Simoneau ne veut pas, par exemple, se limiter au rôle de réalisateur. Il veut avoir son mot à dire dans la production. «Je sais que ce n'est pas la norme au Québec, dit-il. Mais c'est ce que j'ai fait depuis toujours. De pouvoir jongler avec le contenu, le contenant et tout le reste, c'est très pratique et efficace. Lorsqu'on se heurte à un problème, on peut le régler sur place et beaucoup plus rapidement.»

Cette façon de faire l'a servi durant toute sa période hollywoodienne, de 1989 à 2007.

«À Los Angeles, le défi est de ne pas se standardiser, souligne-t-il. De façon systématique, c'est ce qu'on va essayer de faire. On veut vous avoir parce que vous avez une vision originale, mais on ne veut plus l'entendre une fois qu'on vous a signé. On doit constamment protéger cette vision, la défendre et la mettre de l'avant. Si on résiste à ce système, qui existe pour broyer l'originalité et la créativité, on devient automatiquement plus fort. Et notre vision s'impose plus facilement de film en film.»

Le policier, ce Mini-Wheat

Dans L'appât, Simoneau propose une histoire légèrement décalée de la réalité, où évolue Prudent Poirier (Guy A. Lepage), policier malhabile et gaffeur qui sera utilisé par ses supérieurs pour attirer des criminels de haut rang.

Poirier est associé à un «stagiaire» français, Mohammed Ventura Choukroune (Rachid Badouri), agent secret «jamesbondien», polyglotte et casse-cou. Le duo sera appelé à vivre des aventures rocambolesques sur fond de quiproquos linguistiques dans un Montréal métissé très XXIe siècle.

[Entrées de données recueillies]
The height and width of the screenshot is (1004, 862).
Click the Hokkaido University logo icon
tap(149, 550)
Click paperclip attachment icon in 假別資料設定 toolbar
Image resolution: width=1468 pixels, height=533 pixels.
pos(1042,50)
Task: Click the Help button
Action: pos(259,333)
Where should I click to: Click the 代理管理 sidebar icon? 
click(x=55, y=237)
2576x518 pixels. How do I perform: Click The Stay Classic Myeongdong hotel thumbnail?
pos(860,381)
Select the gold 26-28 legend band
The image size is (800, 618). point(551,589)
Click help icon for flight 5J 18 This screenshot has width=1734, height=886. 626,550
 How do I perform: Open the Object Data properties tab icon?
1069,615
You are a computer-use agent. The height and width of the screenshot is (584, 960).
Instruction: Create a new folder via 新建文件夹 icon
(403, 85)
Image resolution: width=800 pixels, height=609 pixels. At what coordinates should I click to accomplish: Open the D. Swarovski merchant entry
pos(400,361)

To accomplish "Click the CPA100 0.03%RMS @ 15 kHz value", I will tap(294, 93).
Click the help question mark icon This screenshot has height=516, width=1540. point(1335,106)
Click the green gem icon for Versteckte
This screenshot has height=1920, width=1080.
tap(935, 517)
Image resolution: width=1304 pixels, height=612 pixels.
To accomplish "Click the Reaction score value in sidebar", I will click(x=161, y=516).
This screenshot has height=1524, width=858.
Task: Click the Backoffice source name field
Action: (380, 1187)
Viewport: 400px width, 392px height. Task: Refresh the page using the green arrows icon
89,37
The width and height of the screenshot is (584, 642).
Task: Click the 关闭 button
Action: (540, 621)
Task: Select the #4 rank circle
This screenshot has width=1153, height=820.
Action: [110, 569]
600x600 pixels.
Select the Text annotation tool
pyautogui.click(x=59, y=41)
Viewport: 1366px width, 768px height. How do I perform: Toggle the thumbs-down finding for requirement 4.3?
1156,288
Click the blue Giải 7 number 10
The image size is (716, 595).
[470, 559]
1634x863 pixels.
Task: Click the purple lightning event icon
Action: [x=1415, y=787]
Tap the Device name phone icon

* [Exercices à faire]:
A - Dans le texte sur Simoneau, reprenez sous forme de liste le paragraphe qui commence par « Poirier est associé », en gardant ses faits principaux.
B - Selon le texte sur Simoneau, pourquoi celui-ci tient-il à avoir son mot à dire dans la production ? Répondez en une à trois phrases.
Servez-vous seulement du texte.

* [Réponses par exercice]:
A -
- Poirier fait équipe avec un « stagiaire » français, Mohammed Ventura Choukroune (Rachid Badouri).
- Ce stagiaire est un agent secret « jamesbondien », polyglotte et casse-cou.
- Le duo vivra des aventures rocambolesques sur fond de quiproquos linguistiques.
- L'action se déroule dans un Montréal métissé très XXIe siècle.

B - Il juge très pratique et efficace de pouvoir jongler avec le contenu, le contenant et tout le reste. Ainsi, quand un problème se présente, on peut le régler sur place et beaucoup plus vite.